Todos os dias batemos nalguma coisa. Choques há muitos, para todos os gostos. Mas há uns em que batemos com mais força, em que nenhum airbag deste mundo é suficiente para nos amparar. Há embates cuja onda de choque demora milésimos de segundo a invadir-te; outros há em que as consequências se arrastam durante anos e te limitam para o resto da vida.

Em 27 anos tive três choques. Na verdade tive mais, mas estes são três belos exemplos, da primeira à última letra. Três situações que podiam muito bem não ter acontecido, que preferia que nunca tivessem existido e que pagaria bem para não estar a descrevê-las nestas linhas. Mas, na verdade, aconteceram.

As três foram completamente diferentes e afetaram-me de modos também eles distintos. Com uma situação já lido bem hoje em dia; com outra sei que vou voltar a lidar um dia destes; e com a terceira não mais terei de lidar por opção própria.
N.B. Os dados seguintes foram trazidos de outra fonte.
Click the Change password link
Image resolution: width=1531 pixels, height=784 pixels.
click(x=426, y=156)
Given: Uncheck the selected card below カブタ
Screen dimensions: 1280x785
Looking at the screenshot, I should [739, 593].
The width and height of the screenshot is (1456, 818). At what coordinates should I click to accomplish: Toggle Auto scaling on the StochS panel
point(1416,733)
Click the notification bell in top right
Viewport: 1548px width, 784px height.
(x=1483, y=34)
Falo, num dos casos, de uma patetice. Por mais estranho que pareça, um dos maiores choques da minha vida esteve relacionado com algo que está entre as coisas menos importantes dela. E isso torna-se hoje muito claro. Por – acreditam alguns – obra do destino, fui obrigado a repetir a experiência e fiquei surpreendido como não teve nada a ver com a primeira vez. Não foi algo propriamente positivo, mas aprendi a lição: dar a cada aspeto da vida a devida importância. O acessório e os passatempos devem ser algo que nos divirta e que nos ocupe a mente de maneira saudável.
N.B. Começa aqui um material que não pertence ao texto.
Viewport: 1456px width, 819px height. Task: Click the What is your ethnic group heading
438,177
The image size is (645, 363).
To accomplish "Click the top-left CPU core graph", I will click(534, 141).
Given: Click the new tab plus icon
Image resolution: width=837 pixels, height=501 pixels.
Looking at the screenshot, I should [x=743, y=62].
A segunda situação foi mais grave. É sempre assim quando envolve mais alguém para além de nós. Devia ser sempre assim quando contribuímos para as lágrimas alheias. Não fui feito para isso e percebi-o de forma cruel. Já fiz rir muita gente à minha volta e é nessa praia que me sinto bem. É por aí que gosto de sentir a responsabilidade e não em lados mais sombrios. Mas numa ligação existe sempre um risco. A determinada altura, e não interessa quem puxou demais, a corda vai partir. Cortá-la antes disso é uma solução, mas com danos colaterais. A confiar nos antigos, o tempo vai curando tudo. O tempo e algo mais.
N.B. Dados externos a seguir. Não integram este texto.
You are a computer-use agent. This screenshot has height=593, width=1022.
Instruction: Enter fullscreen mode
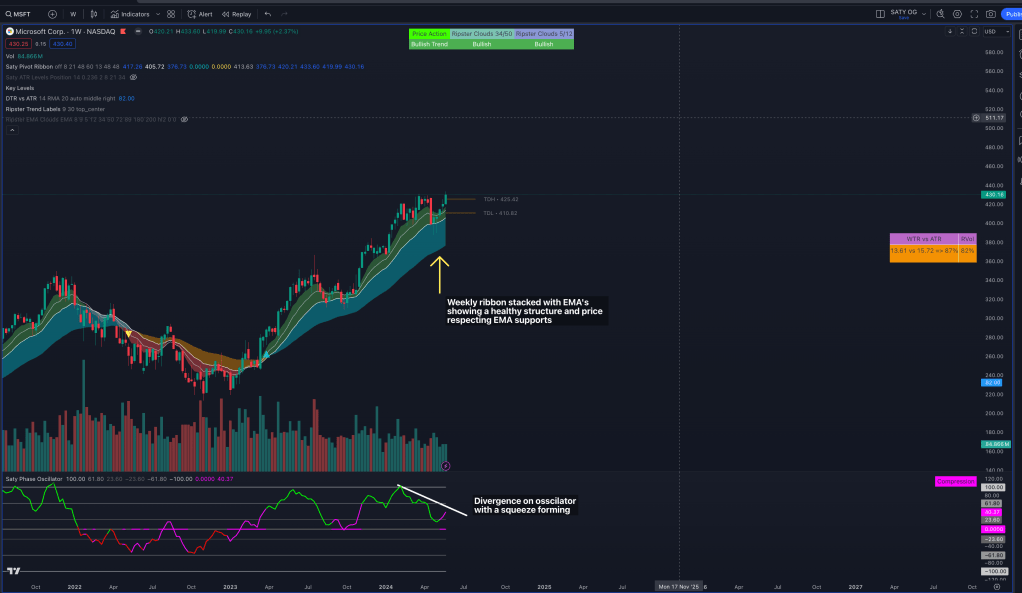(x=974, y=14)
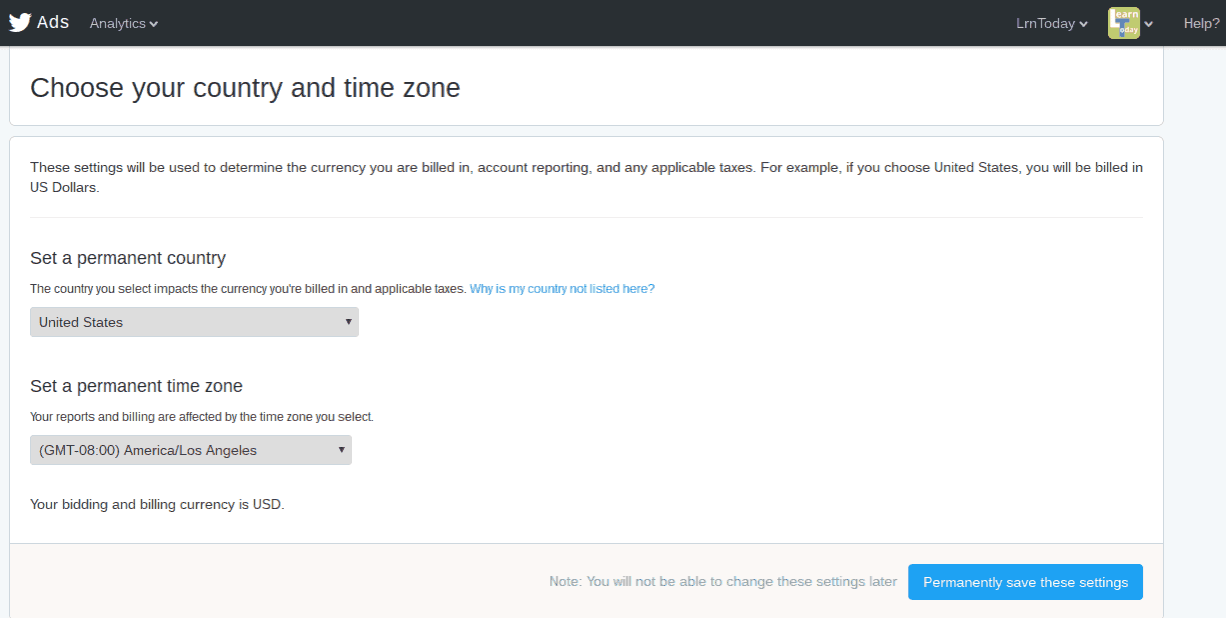Click the 'Set a permanent time zone' heading

pyautogui.click(x=136, y=386)
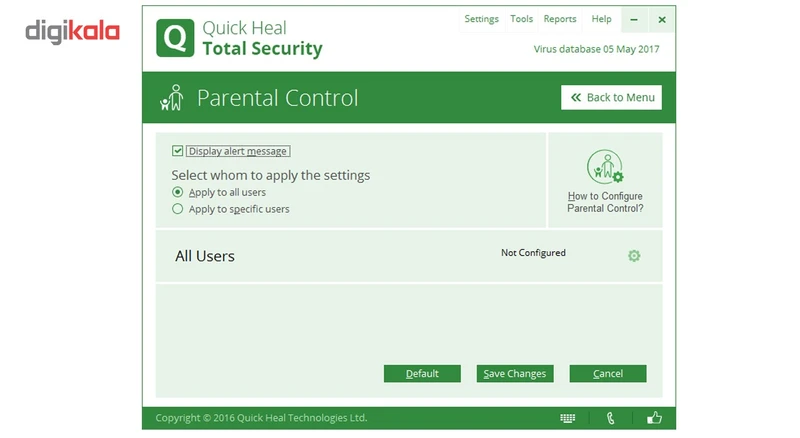Click the Parental Control header icon

172,98
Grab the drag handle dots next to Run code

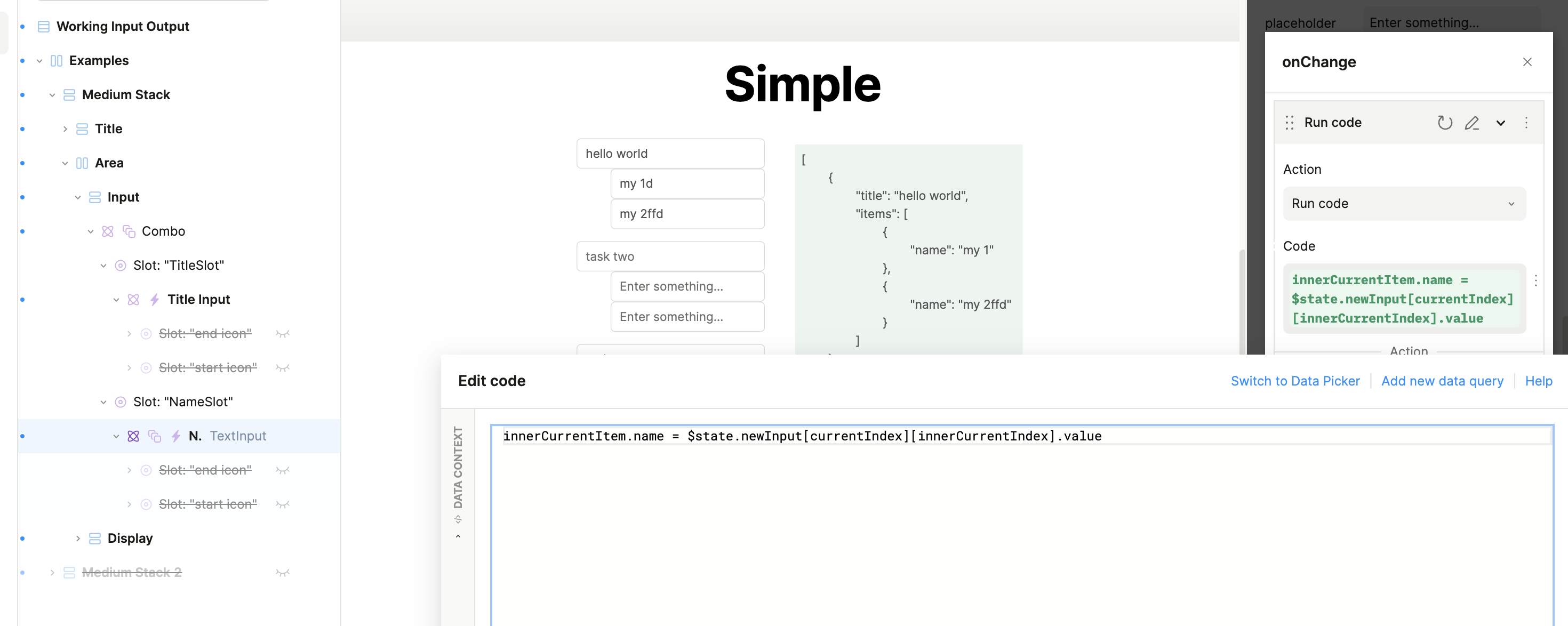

O último caso não o seria para muita gente. Sei bem que nada tem a mesma duração: certo é que tudo acaba… por acabar. Também sei que algumas das chamadas frases feitas têm mesmo um fundo de verdade. Mas sei, acima de tudo, que não quero voltar a passar por algo que, ainda para mais, posso evitar. É claro que tenho saudades. Só quem tem pode entender o carinho e a cumplicidade. Mas, por outro lado, apenas quem vê fechar os olhos de quem não mente percebe o egoísmo de não querer ver mais nenhuns. E tem todo o direito a isso.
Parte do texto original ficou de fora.